In this view, the possibility also should be investigated that the pathologic phenotype of patients suffering from the anti-NMDA receptor autoantibodies-mediated disorders might depend on so far unexplored structural and functional adaptation of the untargeted NMDA receptors as well as of non-NMDA receptors, colocalized and functionally associated to the targeted NMDA receptor. In other words, anti-GluN autoantibodies could alter the mechanism of metamodulation of synaptic transmission either in physiological or in pathological conditions, driving the efficiency of the synaptic networking [35][36]. It is the case of the dopaminergic type 1 receptors (D1Rs), which colocalize with the NMDA receptors and that are functionally regulated by human anti-NMDA receptor antibodies [37].
All these points would deserve further investigations, for instance in preclinical in vitro and in vivo models, by using commercial anti GluN antibodies that, based on the available literature, efficiently reproduce the effects elicited by the human anti-GluN autoantibodies [9][16]. By using these approaches it will be possible to investigate: i) the mechanism(s) of internalization of the targeted NMDA receptors, ii) the responsiveness of different NMDARs to specific anti-GluN antibodies; iii) the functional adaptations of the untargeted NMDA receptors iv) the impact of of anti-GluN autoantibodies on colocalized non-NMDA receptors.
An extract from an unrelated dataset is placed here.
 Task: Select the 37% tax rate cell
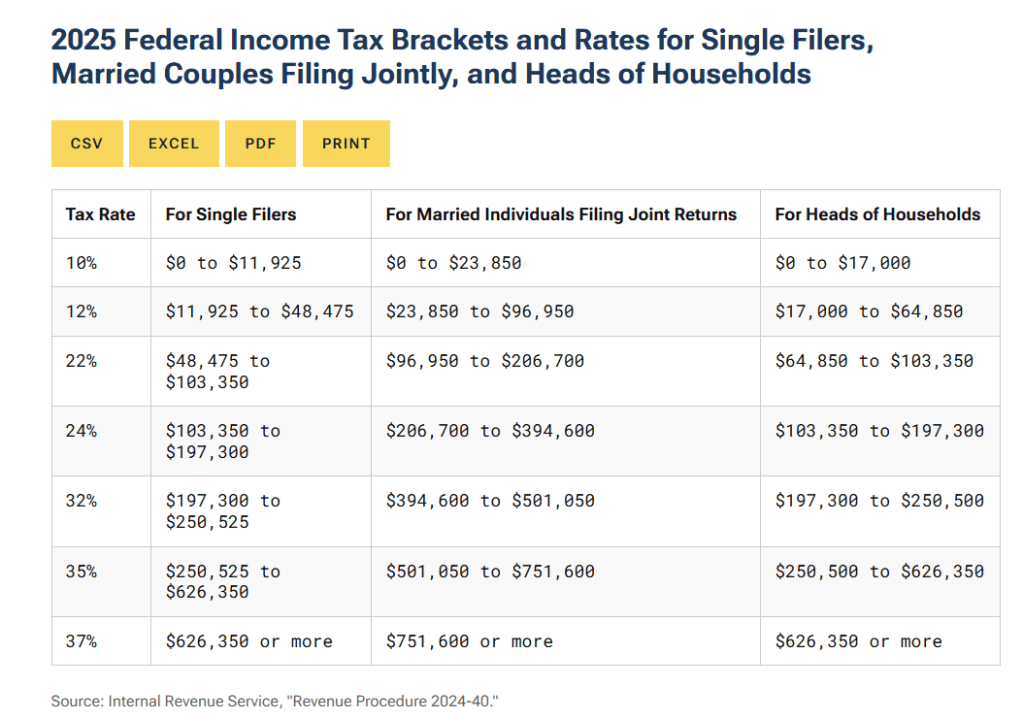tap(81, 641)
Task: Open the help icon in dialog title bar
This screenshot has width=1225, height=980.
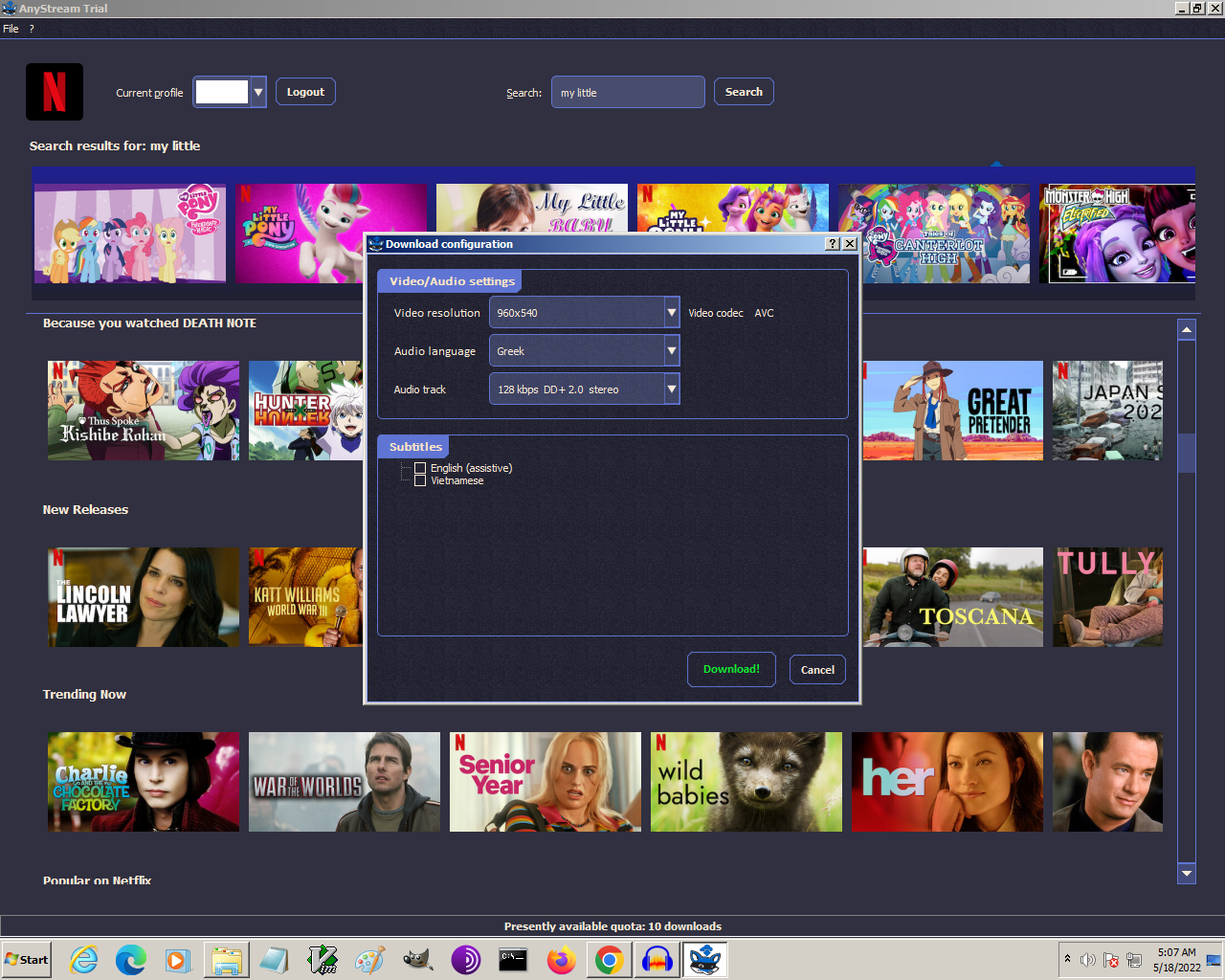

Besides permitting to define the cellular and molecular events that typify the course of autoimmune disorders, the results obtained in preclinical studies would also allow to check interventions for the management of the antibody-induced synaptic adaptations (see for instance the selective positive allosteric modulator of NMDA receptors that reverse the memory and synaptic alterations caused by CSF from patients with anti-NMDA receptor encephalitis in an animal model of passive transfer of antibodies [38]), providing new therapeutic intervention for CNS disorders.